Key Takeaways

  • Cystic hygromas are commonly diagnosed prenatally using ultrasound.
  • Following prenatal diagnosis, doctors will monitor the baby and perform more tests.
  • Mothers of babies with cystic hygroma should prepare to give birth at a hospital with access to a neonatal intensive care unit.
  • No medicine can cure cystic hygroma. Treatment options include surgery and sclerotherapy.

How are cystic hygromas diagnosed in children?

Cystic hygroma can be diagnosed prenatally during an ultrasound. At around the tenth week of pregnancy, the baby may appear with excess fluid at the back of their neck. This will show up on the ultrasound as a clear space known as the “increased nuchal fold,” “nuchal lucency,” or “nuchal thickness.” At 15-20 weeks of pregnancy, a blood test can also determine whether the baby has cystic hygroma. This test measures the alpha-fetoprotein in the mother’s blood; high levels could indicate the presence of cystic hygroma.

Doctors will monitor the hygroma using ultrasound every three to four weeks. In these ultrasounds, the doctor will also watch if they develop hydrops, a buildup of extra fluid in the baby’s body that could result in miscarriage.

In preparation for birth, doctors recommend that you plan to deliver at a major medical facility in case of complications. Medical professionals may have the mother deliver via Cesarean section if hydrops are present or if the hygroma is large enough to prevent the head from passing through the birth canal. In rare cases, the baby’s karyotype is normal and the cystic hygroma is small enough to resolve itself during pregnancy. From there, the baby can be born healthy at full term.  

How are cystic hygromas treated in children?

Cystic hygromas cannot be treated while the baby is still in the womb.

Following birth, the baby will be monitored closely to ensure that they can breathe normally. Small cystic hygromas can disappear by themselves, but the majority of these cysts grow to be very big, sometimes larger than the baby’s head. Cystic hygromas grow faster when they are infected or bleeding on the inside. They will need to be treated as soon as possible to ensure that the baby does not suffer any further complications as they grow older.
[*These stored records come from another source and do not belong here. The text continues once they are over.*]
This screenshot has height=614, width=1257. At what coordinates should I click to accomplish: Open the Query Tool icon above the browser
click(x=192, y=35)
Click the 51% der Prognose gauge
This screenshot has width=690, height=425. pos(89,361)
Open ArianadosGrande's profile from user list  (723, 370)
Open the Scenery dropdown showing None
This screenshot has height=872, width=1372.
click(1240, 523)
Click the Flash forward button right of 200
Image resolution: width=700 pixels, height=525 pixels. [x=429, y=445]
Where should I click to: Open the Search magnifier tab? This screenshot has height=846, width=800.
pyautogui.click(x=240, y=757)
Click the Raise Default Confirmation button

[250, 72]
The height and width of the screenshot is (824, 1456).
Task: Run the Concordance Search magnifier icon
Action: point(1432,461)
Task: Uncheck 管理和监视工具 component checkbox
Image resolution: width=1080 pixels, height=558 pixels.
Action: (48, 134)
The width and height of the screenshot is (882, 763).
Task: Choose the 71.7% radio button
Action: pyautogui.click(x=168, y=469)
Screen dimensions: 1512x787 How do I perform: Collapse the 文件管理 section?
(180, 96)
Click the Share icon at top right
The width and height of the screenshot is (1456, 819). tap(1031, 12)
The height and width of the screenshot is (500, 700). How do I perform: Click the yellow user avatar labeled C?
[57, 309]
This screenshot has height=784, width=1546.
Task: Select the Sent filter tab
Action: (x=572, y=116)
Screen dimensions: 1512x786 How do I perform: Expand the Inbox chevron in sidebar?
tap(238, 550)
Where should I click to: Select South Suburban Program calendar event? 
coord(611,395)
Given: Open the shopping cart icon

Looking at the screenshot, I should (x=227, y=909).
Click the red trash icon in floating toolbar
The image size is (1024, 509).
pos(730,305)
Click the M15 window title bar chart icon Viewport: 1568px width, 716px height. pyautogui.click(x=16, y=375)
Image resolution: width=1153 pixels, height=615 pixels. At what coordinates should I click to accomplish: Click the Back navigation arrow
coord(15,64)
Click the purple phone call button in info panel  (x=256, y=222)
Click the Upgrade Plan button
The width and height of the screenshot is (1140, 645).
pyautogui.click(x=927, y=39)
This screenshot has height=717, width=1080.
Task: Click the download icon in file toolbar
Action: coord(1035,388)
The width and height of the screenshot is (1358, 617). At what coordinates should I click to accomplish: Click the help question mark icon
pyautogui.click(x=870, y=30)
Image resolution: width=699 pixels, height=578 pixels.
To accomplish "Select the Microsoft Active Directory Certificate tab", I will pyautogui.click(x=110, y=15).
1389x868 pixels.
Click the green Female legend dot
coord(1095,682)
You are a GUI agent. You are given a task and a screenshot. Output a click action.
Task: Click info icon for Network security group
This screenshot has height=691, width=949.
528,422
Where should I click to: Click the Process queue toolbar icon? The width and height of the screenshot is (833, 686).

Surgery: If a neonatologist recommends surgery, this will require an overnight hospital stay to remove the cyst.

Sclerotherapy: This 30-minute outpatient procedure is often used as treatment after surgery for recurrences or small areas of residual disease. First, the baby will be placed under general anesthesia. Then, using ultrasound, a radiologist will place a thin needle into the cyst. From there, they will inject medicine that shrinks lymphatic vessels. Some sclerosing agents include bleomycin, ethanol, and doxycycline. Unlike surgery, there is no incision being made so the baby will not have a scar. These methods are more effective when treating larger growths because there are more lymphatic vessels to shrink.

Cystic hygroma surgery risks and recovery

During surgery, babies risk damage to facial nerves and blood vessels. Following the procedure, the wound may become infected. Hemorrhage and lymphatic discharge are possible. Even after supposedly complete removal of the cyst, it is still possible for it to grow back. Even with these risks, many doctors prefer surgery as their first approach to treatment over sclerotherapy, especially if the lesion is small and easy to remove.